The Editor Guide is a mix of instructions for using the eCampaigning Tool and pointers for how to apply best practice with the eCampaigning Tool. Links to eCampaigning best practice guidance independent of the eCampaigning Tool is available form the Best Practices section.

Getting Started

Prerequisites:Read the eCampaigning Tool Overview. and Understanding eCampaigning. sections.

As an 'editor' of the eCampaigning Tool, your role is to set-up and manage Campaigning Actions online. For this, you need to know:

  • What type of action you wish to set-up
  • Know what is needed to set up that actions
  • Have the various content ready to create each Action Edition(s) you need, at a minimum:
    1. The desired URL of the actions(s)
    2. What fields you want people to fill in (default name, email, country and opt-in permission), if they are required or not and if you wish to capture additional details on the thank you page.
    3. What you want the design of the action page to look like
    4. Target person or organisation: Who is the Action Message directed at? For petitions this is who it will be presented to and for letter writing actions this is who receives the letter sent. If for a letter, you need to decide if it should go directly to the target by email or not. If it is then you also need their email address.
    5. Action Message: The text for the petition statement or default letter text to which people will be signing-up to or sending to targets. You also need to decide if you want it to be editable by supporters or not and what the 'headline' should be.
    6. Thank you page: The contents of the page people see after completing the Action Edition
    7. Thank you email: The email people receive after completing the Action Edition. This includes the subject line, the email message and the name and email address the email is from

You also need to have log-in access to the system these Campaigning Actions will be created in with the ability to create, edit and delete content wherever necessary.

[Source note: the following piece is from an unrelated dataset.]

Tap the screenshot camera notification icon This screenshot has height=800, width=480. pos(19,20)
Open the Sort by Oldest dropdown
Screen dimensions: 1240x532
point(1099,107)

This guide assumes the eCampaigning Tool has already been installed. It also assumes the site design hasn't broken Plone's mechanisms for applying the same design and styles consistently across the site (this shouldn't need to be said but it has already happened).

Planning Considerations

Before you set-up your first Campaigning Actions, you need to consider:

  1. Where in the site hierarchy they should exist.
    • If you are the only person managing the actions on the site, it is probably easiest to put them all in one location such in a folder called /act at the root of the site.
    • If you are managing a site where multiple people will be setting up their own actions then you may want to have a central place where Campaigning Actions are stored that can be referenced by each Action Edition set up by others.
  2. You also need to decide how the action will be promoted on the site (i.e. tje home page, as part of the standard navigation, in a side-panel (portlet) across the site).
    • If you will only ever have one 'Campaigning Action' live at a time, then it is probably best to link directly to the action form and have additional information linked from there.
    • If you will be running many 'Campaigning Actions' in parallel, you'll also want to develop a page to list all the current 'Campaigning Actions'. But you should still link directly to the most important 'Campaigning Action' from key pages such as the home page and emails and then promote other actions in the 'Thank You Page' and 'Thank You Email'.

Furthermore, you may wish to decide on a convention to keep the action URLs? short so that they are useful for promoting and have minimal chance of breaking in text emails.